Cricket: A Self-Powered Chirping Pixel
Shree K. Nayar, Jeremy Klotz, Nikhil Nanda, Mikhail Fridberg
TL;DR
The paper tackles battery-free, wireless light sensing by harvesting energy from ambient illumination. It introduces cricket, a minimalist analog sensor that emits short RF chirps when energy suffices; the chirp carrier identifies the device, while the inter-chirp interval encodes light with a wide dynamic range, enabling untethered sensing and even simple video-like arrays. Key contributions include a working 24-cricket prototype with linear radiometric response over a $10$ to $170{,}000$ lux range, a cricket cube for centroid estimation with low angular error, and practical demonstrations in lighting control and battery-free eTransition sunglasses. The work demonstrates practical, scalable, battery-free sensing for solar tracking, energy-efficient lighting, and embedded sensing, with potential extensions to additional environmental parameters.
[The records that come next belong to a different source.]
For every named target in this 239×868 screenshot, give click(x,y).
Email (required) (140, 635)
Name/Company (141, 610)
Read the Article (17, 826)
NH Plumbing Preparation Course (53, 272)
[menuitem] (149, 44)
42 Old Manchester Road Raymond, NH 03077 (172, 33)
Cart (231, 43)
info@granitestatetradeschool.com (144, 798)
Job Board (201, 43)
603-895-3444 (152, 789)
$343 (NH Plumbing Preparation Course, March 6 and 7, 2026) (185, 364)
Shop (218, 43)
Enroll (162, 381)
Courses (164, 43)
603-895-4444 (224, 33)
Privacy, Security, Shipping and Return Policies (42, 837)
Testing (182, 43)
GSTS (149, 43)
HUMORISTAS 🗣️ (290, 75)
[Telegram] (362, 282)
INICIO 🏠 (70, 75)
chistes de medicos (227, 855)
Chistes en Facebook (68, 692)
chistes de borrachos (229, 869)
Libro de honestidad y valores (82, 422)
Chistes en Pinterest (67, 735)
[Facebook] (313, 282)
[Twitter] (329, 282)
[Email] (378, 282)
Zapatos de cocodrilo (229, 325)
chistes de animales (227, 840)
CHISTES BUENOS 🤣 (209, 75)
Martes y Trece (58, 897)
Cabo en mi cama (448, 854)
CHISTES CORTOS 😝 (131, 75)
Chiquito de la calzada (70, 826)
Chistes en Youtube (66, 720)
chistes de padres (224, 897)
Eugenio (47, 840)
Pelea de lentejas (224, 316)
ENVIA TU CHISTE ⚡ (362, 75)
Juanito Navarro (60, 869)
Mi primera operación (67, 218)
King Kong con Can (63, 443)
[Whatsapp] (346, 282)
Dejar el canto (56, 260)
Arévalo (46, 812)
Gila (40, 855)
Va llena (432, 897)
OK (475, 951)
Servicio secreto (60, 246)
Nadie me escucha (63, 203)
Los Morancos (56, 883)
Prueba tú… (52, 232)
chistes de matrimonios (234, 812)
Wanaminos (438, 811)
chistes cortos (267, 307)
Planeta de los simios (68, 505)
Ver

These results point to compact, self-powered sensor networks capable of real-time, wireless illumination monitoring and control.
Abstract
We present a sensor that can measure light and wirelessly communicate the measurement, without the need for an external power source or a battery. Our sensor, called cricket, harvests energy from incident light. It is asleep for most of the time and transmits a short and strong radio frequency chirp when its harvested energy reaches a specific level. The carrier frequency of each cricket is fixed and reveals its identity, and the duration between consecutive chirps is a measure of the incident light level. We have characterized the radiometric response function, signal-to-noise ratio and dynamic range of cricket. We have experimentally verified that cricket can be miniaturized at the expense of increasing the duration between chirps. We show that a cube with a cricket on each of its sides can be used to estimate the centroid of any complex illumination, which has value in applications such as solar tracking. We also demonstrate the use of crickets for creating untethered sensor arrays that can produce video and control lighting for energy conservation. Finally, we modified cricket's circuit to develop battery-free electronic sunglasses that can instantly adapt to environmental illumination.